After much reflection, I’ve concluded that circumstances don’t lend themselves to my success as a candidate for president this year, and therefore I will not be a candidate.
— Justin Amash (@justinamash) May 16, 2020
Had he seen it through, Amash’s short-lived run for office would have been unlikely to do anything except put a dent into the Trump or Biden campaigns. Polls taken after he announced his intent to run placed him at around two percent. By contrast, 2016 Libertarian candidate Gary Johnson was polling around ten percent in March of that year.
The Libertarians meet next week to choose their candidate. Should they opt not to, or to run a completely unknown figure, this year’s election will truly be a two-horse race. At present, prankster and Gandalf lookalike Vermin Supreme is the most recognizable face angling for the Libertarian ticket. Before Amash announced his bid, Supreme won the party’s New Hampshire and Massachusetts primaries.
“F*ck,” he tweeted after Amash’s pullout. “I might just win.”
The Green Party, meanwhile, is expected to choose a candidate in July.

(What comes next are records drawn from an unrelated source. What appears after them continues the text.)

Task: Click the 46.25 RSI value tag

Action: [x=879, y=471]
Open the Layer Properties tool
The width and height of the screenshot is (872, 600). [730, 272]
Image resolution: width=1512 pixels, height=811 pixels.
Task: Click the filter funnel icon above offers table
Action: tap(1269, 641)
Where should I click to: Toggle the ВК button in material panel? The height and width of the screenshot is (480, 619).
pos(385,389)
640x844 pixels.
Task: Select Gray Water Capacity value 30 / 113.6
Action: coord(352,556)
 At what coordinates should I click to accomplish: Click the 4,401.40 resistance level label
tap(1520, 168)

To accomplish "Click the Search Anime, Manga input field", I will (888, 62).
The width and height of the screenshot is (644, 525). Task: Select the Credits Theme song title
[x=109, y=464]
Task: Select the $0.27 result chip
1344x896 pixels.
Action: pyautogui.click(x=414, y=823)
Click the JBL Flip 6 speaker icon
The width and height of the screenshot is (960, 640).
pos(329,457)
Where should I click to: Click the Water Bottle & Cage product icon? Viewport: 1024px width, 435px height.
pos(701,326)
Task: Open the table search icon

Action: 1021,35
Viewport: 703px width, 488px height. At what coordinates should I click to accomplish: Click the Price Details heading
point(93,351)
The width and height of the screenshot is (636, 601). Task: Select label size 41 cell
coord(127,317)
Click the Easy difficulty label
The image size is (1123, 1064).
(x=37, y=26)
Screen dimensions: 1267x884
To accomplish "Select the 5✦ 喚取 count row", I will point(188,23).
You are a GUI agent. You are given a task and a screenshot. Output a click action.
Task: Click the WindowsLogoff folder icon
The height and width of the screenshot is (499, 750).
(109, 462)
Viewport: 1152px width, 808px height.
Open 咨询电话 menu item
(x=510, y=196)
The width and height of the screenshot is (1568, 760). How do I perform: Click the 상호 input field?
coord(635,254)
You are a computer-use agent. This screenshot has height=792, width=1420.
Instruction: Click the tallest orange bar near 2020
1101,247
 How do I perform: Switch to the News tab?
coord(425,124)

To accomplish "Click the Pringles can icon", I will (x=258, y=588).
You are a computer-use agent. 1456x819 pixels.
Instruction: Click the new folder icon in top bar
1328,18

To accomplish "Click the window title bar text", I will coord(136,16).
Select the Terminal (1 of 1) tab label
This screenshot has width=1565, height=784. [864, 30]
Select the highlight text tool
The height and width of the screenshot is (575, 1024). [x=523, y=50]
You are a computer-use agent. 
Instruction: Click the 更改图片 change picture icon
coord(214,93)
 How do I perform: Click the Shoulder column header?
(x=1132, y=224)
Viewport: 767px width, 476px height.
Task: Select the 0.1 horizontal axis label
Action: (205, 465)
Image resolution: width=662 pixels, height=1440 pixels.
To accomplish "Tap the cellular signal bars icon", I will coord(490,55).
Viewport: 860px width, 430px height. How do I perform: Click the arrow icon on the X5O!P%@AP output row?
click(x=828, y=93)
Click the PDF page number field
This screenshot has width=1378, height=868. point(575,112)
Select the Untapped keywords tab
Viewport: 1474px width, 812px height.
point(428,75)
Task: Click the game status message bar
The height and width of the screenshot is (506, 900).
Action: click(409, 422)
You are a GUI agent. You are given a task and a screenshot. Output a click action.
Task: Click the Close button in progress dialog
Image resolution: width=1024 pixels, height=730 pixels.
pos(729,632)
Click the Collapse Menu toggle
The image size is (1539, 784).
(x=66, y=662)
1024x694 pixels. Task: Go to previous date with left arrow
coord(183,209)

Whoever, if anyone, is nominated by the Libertarians, they can expect a rough ride. Third-party candidates are often blamed for the failure of mainstream campaigns. Businessman and Reform Party candidate Ross Perot was accused of drawing away votes from both Bill Clinton and George HW Bush in 1992; Ralph Nader was accused of denying Al Gore the win in 2000, and the Green Party’s Jill Stein was likewise accused of pulling votes from Hillary Clinton in 2016. Clinton herself remains bitter at Stein, and infamously referred to her as a “Russian asset” last year.